# Problem to solve:
Copy out exactly the lines from the one containing "This screenshot has width=1020, height=910." to the last line of the records below, both included, and leave out any pictures.

# Data for processing:
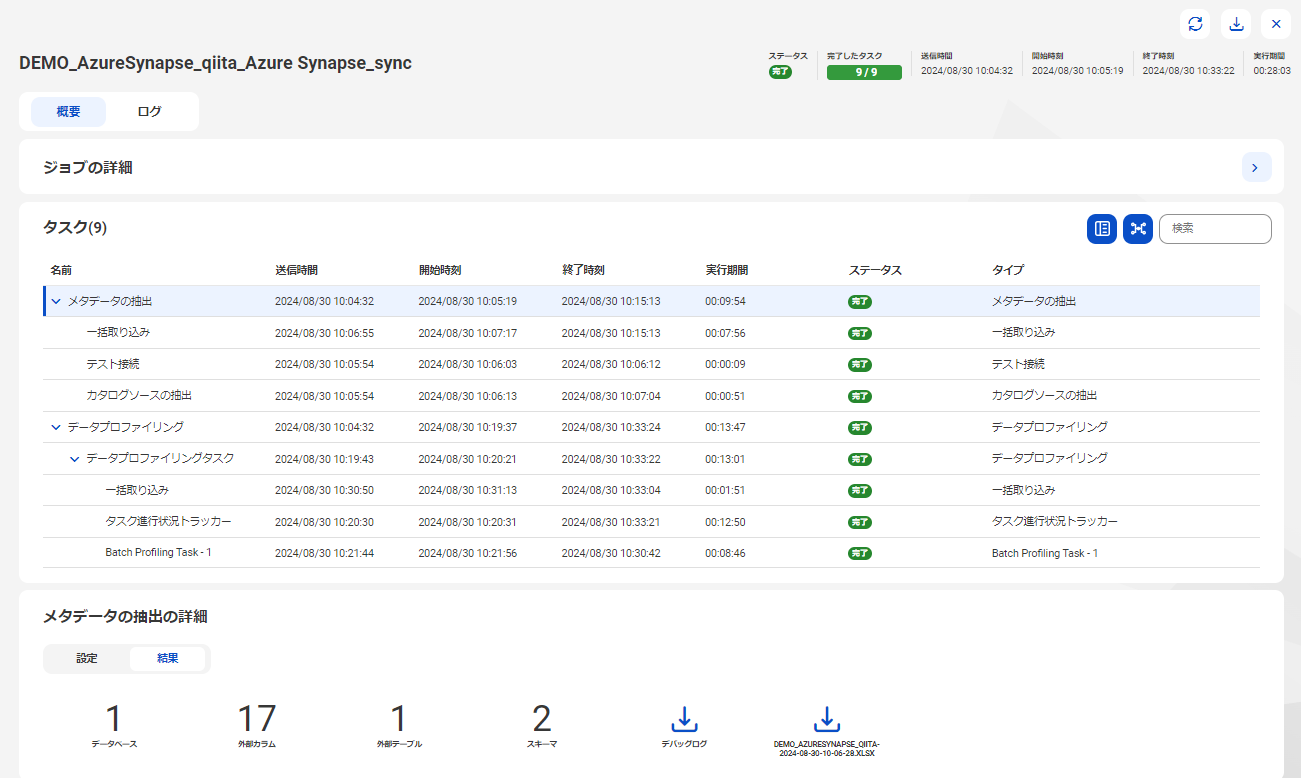Viewport: 1301px width, 778px height.
Task: Switch to the list view icon above tasks
Action: (x=1101, y=228)
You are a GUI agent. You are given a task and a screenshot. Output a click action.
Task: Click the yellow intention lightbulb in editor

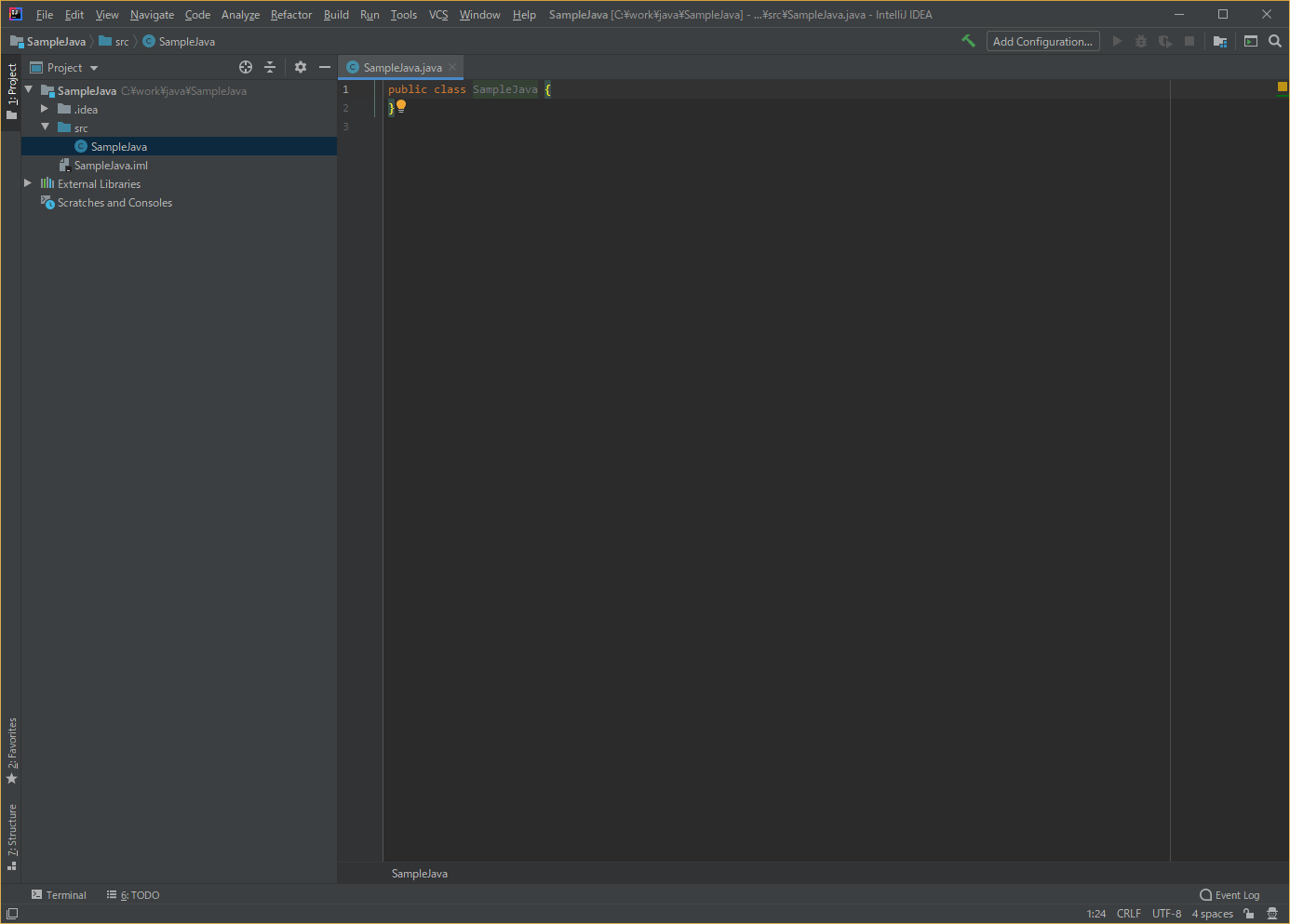[x=401, y=106]
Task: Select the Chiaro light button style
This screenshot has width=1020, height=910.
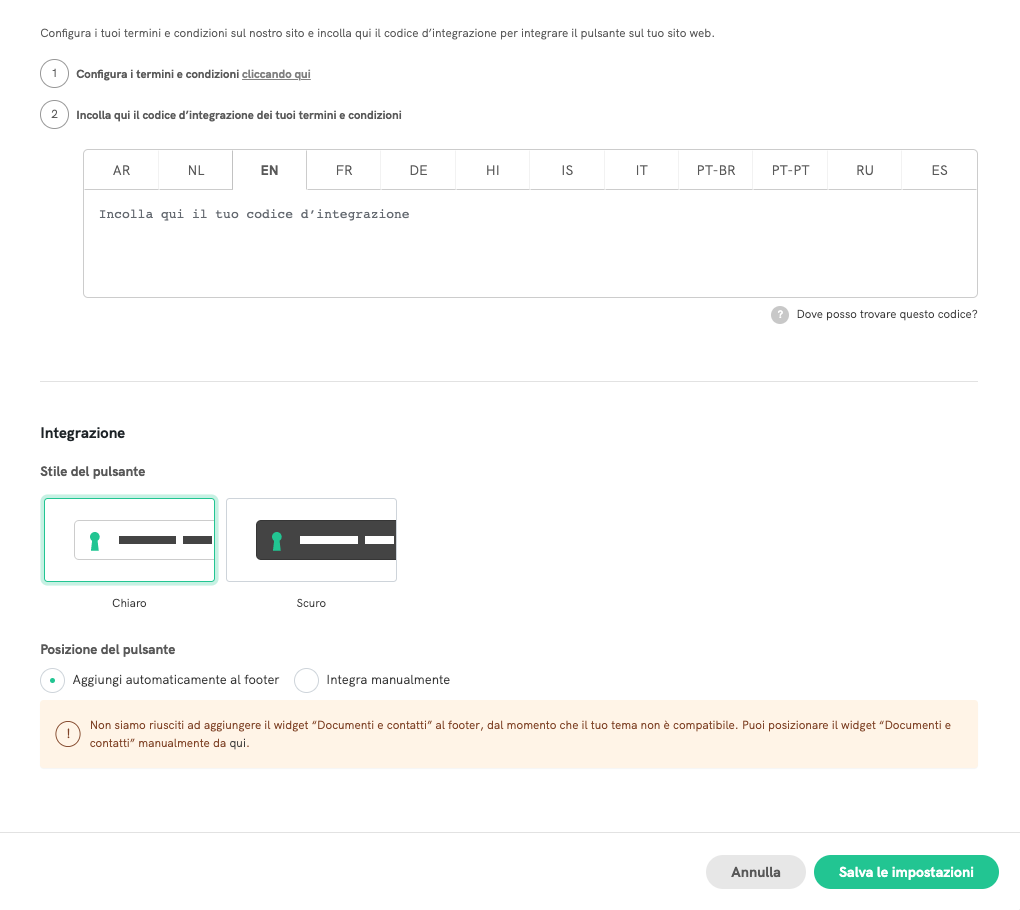Action: (129, 540)
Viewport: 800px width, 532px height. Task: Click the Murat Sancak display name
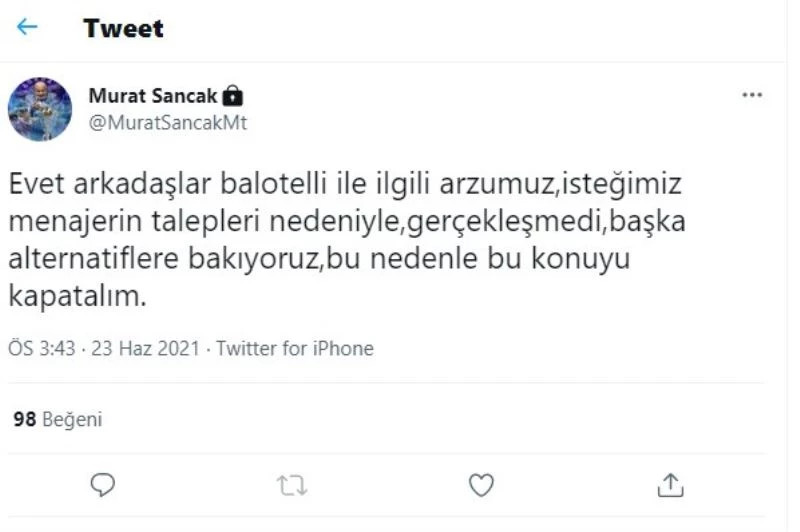tap(153, 97)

# Answer to this task:
This screenshot has width=1020, height=910.
Action: (129, 540)
Viewport: 800px width, 532px height. Task: Click the Murat Sancak display name
tap(153, 97)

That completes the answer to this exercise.